Challenge
Echo everything from the line containing "Search within Transactions By Months database" down to the line containing "pos(697,110)", both included, exactly as those rows read.

Task material
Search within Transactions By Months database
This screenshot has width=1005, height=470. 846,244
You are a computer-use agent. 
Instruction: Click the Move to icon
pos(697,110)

==

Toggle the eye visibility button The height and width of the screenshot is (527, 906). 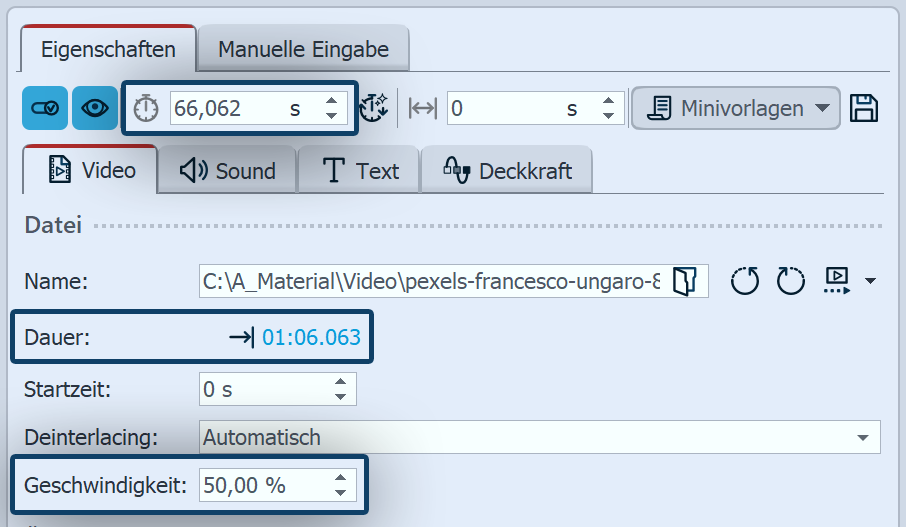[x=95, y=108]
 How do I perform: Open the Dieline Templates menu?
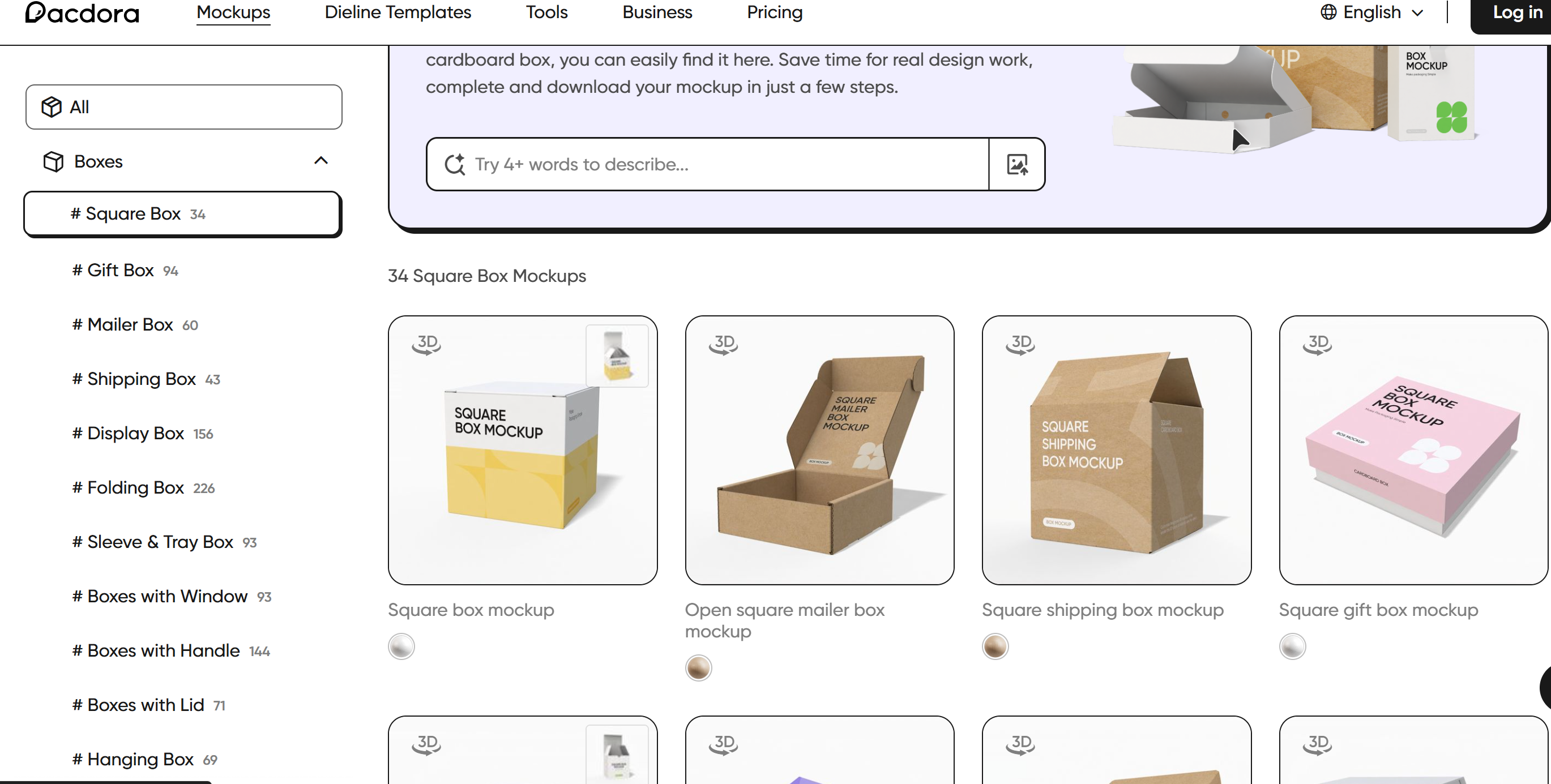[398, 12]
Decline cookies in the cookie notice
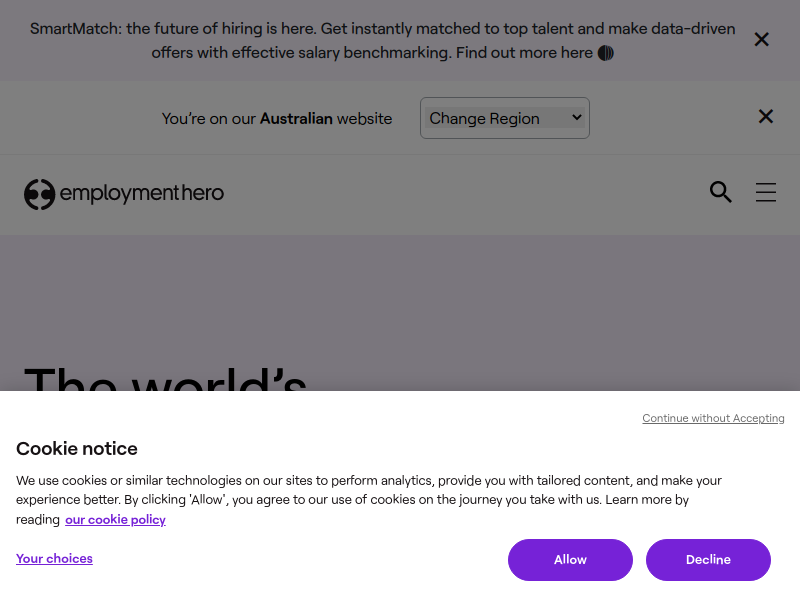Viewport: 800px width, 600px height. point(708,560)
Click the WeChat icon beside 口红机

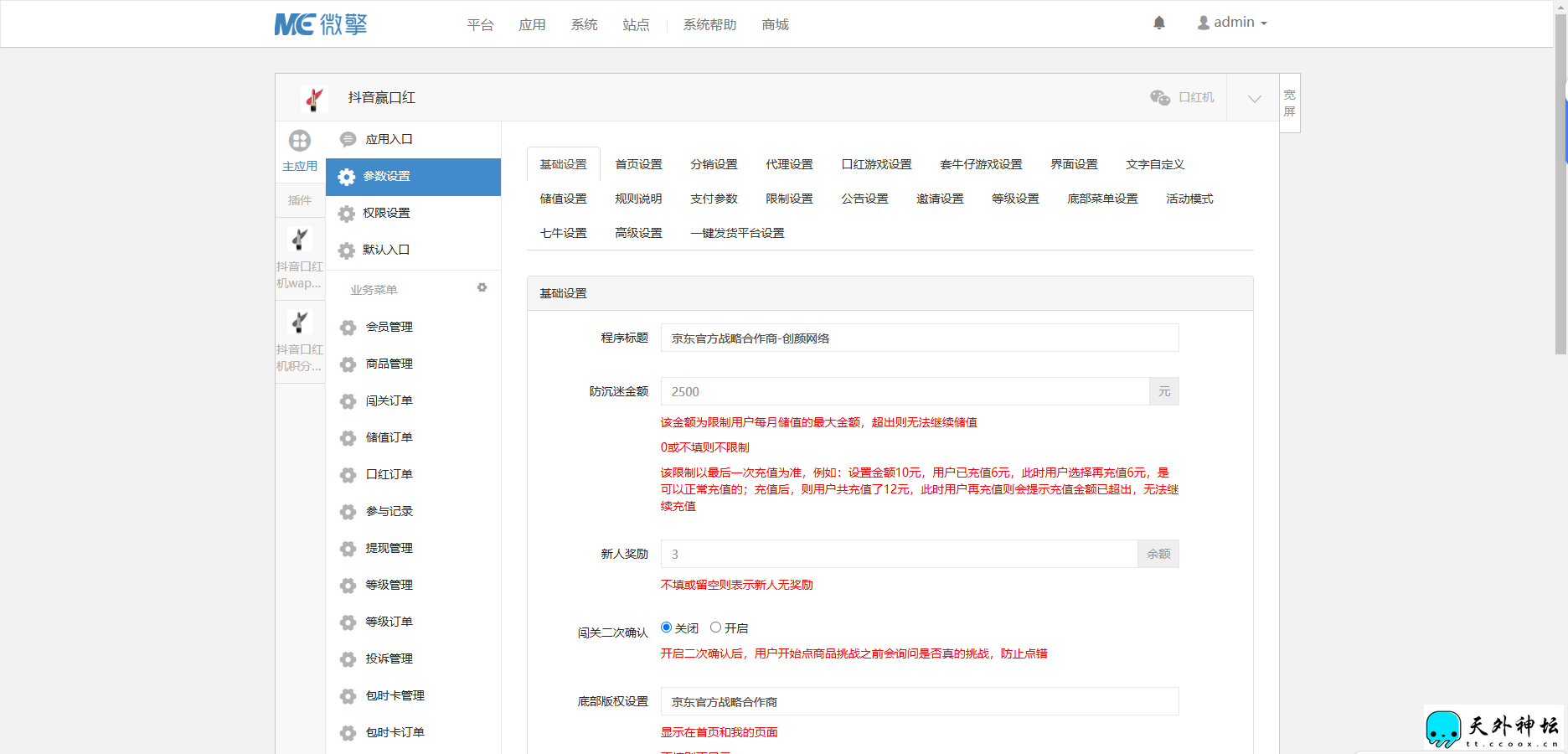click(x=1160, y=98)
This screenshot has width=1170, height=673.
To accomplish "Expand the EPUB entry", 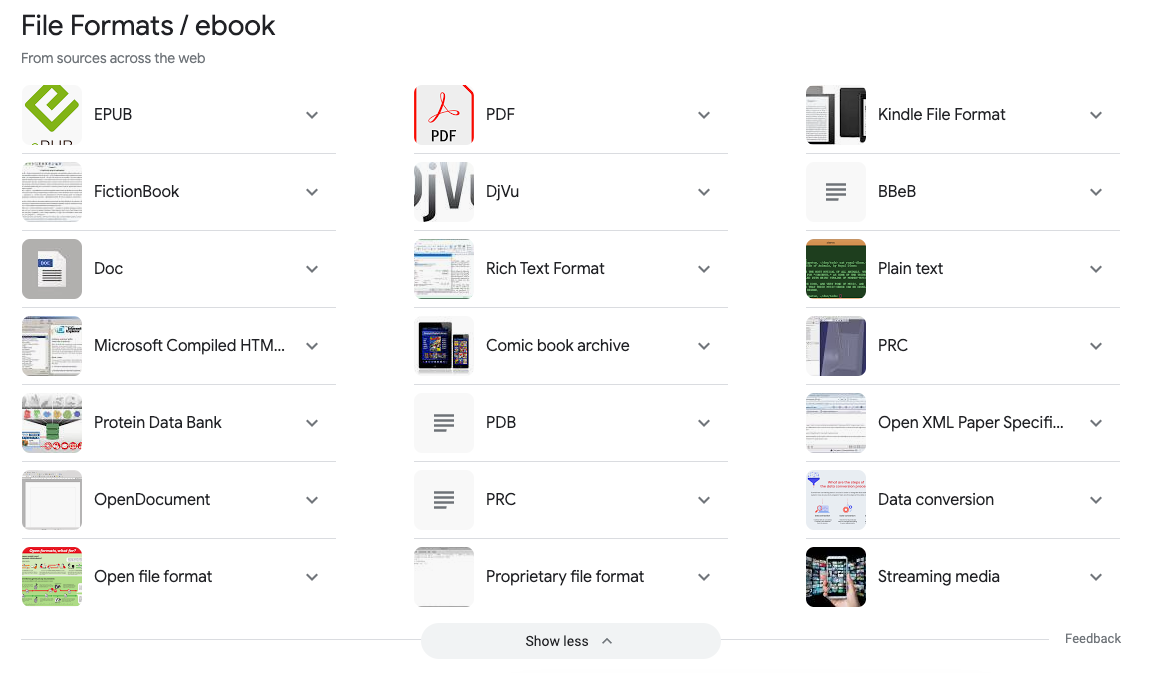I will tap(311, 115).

Written answer
Search within Transactions By Months database
This screenshot has width=1005, height=470. 846,244
You are a computer-use agent. 
Instruction: Click the Move to icon
pos(697,110)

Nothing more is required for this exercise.